Rasamala di balik kabut

Masih di lereng Lawu, aku lupa kapan dan persisnya lokasi. Kukira kami Mapala Kompos sepakat menamainya Pancuran. Aku naik pada track yang sangat menanjak dengan carrier di punggung. Aku bayangkan, jika dilihat dari belakang seperti ada tas besar berjalan karena perbandingan tas dan tubuhku (yang tak semampai) adalah bukan perbandingan sempurna. Begitulah, untuk menaiki track miring lebih dari 45 derajad, membuatku terkapar. Masih di tengah - tengah, aku menemukan pemandangan indah.

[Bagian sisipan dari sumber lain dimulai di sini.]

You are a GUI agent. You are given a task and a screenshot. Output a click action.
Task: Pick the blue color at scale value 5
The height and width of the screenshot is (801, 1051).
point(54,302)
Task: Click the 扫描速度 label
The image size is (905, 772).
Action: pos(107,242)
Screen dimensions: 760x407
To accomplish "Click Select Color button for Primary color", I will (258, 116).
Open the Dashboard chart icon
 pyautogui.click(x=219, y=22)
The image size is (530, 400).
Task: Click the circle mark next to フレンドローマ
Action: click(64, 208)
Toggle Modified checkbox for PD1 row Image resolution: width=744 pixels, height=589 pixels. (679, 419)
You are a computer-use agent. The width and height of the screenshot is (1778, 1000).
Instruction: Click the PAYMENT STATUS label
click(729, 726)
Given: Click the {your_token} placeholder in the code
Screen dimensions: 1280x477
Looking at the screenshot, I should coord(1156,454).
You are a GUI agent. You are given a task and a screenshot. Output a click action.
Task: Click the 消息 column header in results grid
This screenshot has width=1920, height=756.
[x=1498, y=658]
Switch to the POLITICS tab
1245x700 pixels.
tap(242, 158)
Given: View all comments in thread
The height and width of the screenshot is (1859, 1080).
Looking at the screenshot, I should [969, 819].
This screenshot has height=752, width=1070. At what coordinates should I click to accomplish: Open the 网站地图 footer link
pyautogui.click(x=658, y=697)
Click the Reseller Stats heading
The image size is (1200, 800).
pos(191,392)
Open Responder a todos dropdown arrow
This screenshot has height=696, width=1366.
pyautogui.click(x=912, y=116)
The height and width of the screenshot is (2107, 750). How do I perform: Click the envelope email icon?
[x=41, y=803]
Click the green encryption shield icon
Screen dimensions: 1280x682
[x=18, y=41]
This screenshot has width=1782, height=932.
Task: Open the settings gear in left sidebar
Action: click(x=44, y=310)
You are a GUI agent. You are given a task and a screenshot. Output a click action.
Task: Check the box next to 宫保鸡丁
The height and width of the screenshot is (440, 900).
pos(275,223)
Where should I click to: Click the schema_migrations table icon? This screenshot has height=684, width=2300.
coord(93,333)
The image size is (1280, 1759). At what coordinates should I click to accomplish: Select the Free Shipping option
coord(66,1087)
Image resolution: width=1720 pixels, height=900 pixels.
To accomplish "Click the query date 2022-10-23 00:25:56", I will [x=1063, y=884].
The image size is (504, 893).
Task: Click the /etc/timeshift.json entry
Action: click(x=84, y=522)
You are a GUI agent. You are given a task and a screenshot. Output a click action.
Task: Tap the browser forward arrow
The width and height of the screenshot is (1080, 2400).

Di kejauhan, pohon rasamala berjajar rapi di lereng bukit. Warna daunnya yang merah menyala karya matahari dan suhu rendah,tersaput kabut, menjadikan lanskap itu sedemikian indah. Sungguh aku terpesona dan semakin jatuh cinta dengan hutan tropis. Dimana aneka rupa warna dan aroma bisa ditemukan dalam keberagaman hayati di dalamnya. Keberagaman yang terkadang dimaknai permusuhan bagi yang tak bisa menerima keberagaman sebagai berkah. Bukankah karena keberagaman yang menciptakan harmoni dan keabadian yang umurnya lebih tua dari peradaban manusia ? Keberagaman itu hadir jauh sebelum manusia.

Lalu keberagaman itu menjadi senjata untuk saling merendahkan, saling menghapuskan, saling memaksakan. Akankah sebuah kehebatan tatkala perdu yang seharusnya hidup di bawah naungan mendongak congkak mengguli pohon yang membutuhkan sinar lebih dari perdu ? Bijakkan pohon tinggi ketika memaksakan cara hidupnya pada rumput dan jamur yang makanannya humus dan tanah lembab ?

Andai mereka yang tak setuju perbedaan, yang memaksakan kiblat keragaman, sempat duduk di tebing dimana saya melihat keindahan itu. Kuyakin, pepohonan rasamala itu akan juga menceritakan keharmonisan itu.

Cerita itu masih terngiang, sebagaimana bentakan teman saya yang tiba - tiba sudah mencengkeram tas saya dengan susah payah. Ternyata, saya tertidur beralaskan akar yang menjorok di tebing dan nyaris saya terjungkal ke jurang yang menganga.

Untuk Sausan : terima kasih Sayang, kau telah mengantar ayah dan ibu untuk keliling ke pameran buku. Lalu kita kehujanan, berteduh di bawah pohon berdaun kupu - kupu Behaunia. Dedaunannya yang mencoba rindang di tengah kota yang tak ramah pohon, menyerah pada hujan yang dersa. Kaupun basah kuyup. begitu pula rambut keritingmu.